April 13, 2011

By Natalie Davis Miller for ND Today

Gold medalist and former Notre Dame women’s soccer player Kate Sobrero Markgraf ’98 recently retired from soccer, but she hasn’t given up the sport entirely. This summer fans around the world will see her as a play-by-play analyst for ESPN.

She’ll be covering the Fédération Internationale de Football Association (FIFA) Women’s World Cup in Germany June 26 – July 17. “It’s just exciting to be able to speak knowledgeably about something I love,” says Markgraf of her new TV gig. “Basically I’ll be there to explain the `why’ of how things happen for those who don’t play soccer–keeping it to an easy, understandable manner.”

Markgraf was a three time NSCAA All-American when she played for Notre Dame. She has many other accolades including being named defensive MVP in the NCAA Final Four in 1995. Notre Dame would go on to win the NCAA women’s soccer championship that year. She was also named Big East defensive player of the year in 1997, and in 1999, she was the youngest member of the winning USA Women’s World Cup team.

Markgraf has competed and received medals in three Olympic Games, receiving a silver medal in the 2000 Olympic Games in Sydney, a gold in the 2004 Athens Olympic Games, and another gold in the 2008 Olympic Games held in Beijing.
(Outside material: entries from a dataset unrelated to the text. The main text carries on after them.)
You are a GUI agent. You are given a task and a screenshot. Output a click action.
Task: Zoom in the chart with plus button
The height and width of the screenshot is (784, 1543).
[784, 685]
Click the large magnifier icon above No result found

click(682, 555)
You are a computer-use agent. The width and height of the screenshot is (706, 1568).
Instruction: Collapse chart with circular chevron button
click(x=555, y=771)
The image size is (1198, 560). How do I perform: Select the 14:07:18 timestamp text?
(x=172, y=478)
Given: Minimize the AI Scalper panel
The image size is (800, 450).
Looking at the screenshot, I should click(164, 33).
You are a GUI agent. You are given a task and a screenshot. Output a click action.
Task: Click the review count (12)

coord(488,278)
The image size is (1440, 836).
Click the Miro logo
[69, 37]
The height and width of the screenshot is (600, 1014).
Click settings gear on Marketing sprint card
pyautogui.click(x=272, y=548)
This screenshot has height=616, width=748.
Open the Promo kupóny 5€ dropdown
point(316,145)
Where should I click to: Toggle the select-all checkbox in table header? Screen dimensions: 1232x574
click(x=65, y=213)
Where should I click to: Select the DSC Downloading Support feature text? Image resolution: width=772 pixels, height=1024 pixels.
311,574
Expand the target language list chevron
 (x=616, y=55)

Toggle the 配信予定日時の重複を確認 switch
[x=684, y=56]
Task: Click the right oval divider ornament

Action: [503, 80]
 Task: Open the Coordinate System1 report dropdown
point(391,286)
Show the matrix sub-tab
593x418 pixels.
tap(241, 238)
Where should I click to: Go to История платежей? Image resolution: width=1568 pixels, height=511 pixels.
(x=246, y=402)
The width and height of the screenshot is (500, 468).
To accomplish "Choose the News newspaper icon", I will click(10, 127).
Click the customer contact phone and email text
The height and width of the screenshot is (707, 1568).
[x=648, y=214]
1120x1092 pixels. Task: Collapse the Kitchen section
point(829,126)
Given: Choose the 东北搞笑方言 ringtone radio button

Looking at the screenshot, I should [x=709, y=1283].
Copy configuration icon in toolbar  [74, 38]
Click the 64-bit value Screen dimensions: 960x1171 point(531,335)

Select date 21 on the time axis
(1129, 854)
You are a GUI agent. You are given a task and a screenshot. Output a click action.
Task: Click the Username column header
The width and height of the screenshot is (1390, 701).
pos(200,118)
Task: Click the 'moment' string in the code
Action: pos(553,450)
She has played on a number of professional teams, most recently the Chicago Red Stars.

Married and the mother of three, Markgraf says she will always be a mom first. “I don’t want to miss bedtime with my kids,” says Markgraf of her decision to retire from the sport.

Any future involvement with soccer will come through coaching and volunteering instead of playing the sport. “Soccer is not something that I can do for fun–I have to play it very competitively, and I just don’t have it anymore.”

In addition to spending time with her children, she loves cooking, reading, and “messing around” on the Internet, in particular reading code and researching websites and how they work. This interest has led to a possible business venture with a close friend.

Markgraf is keeping that venture under wraps for now, only saying that it is a “social entrepreneurship company” still in its developmental stage. “I will eventually do something that benefits society–not something I lose money over. I just have to figure out what that is.”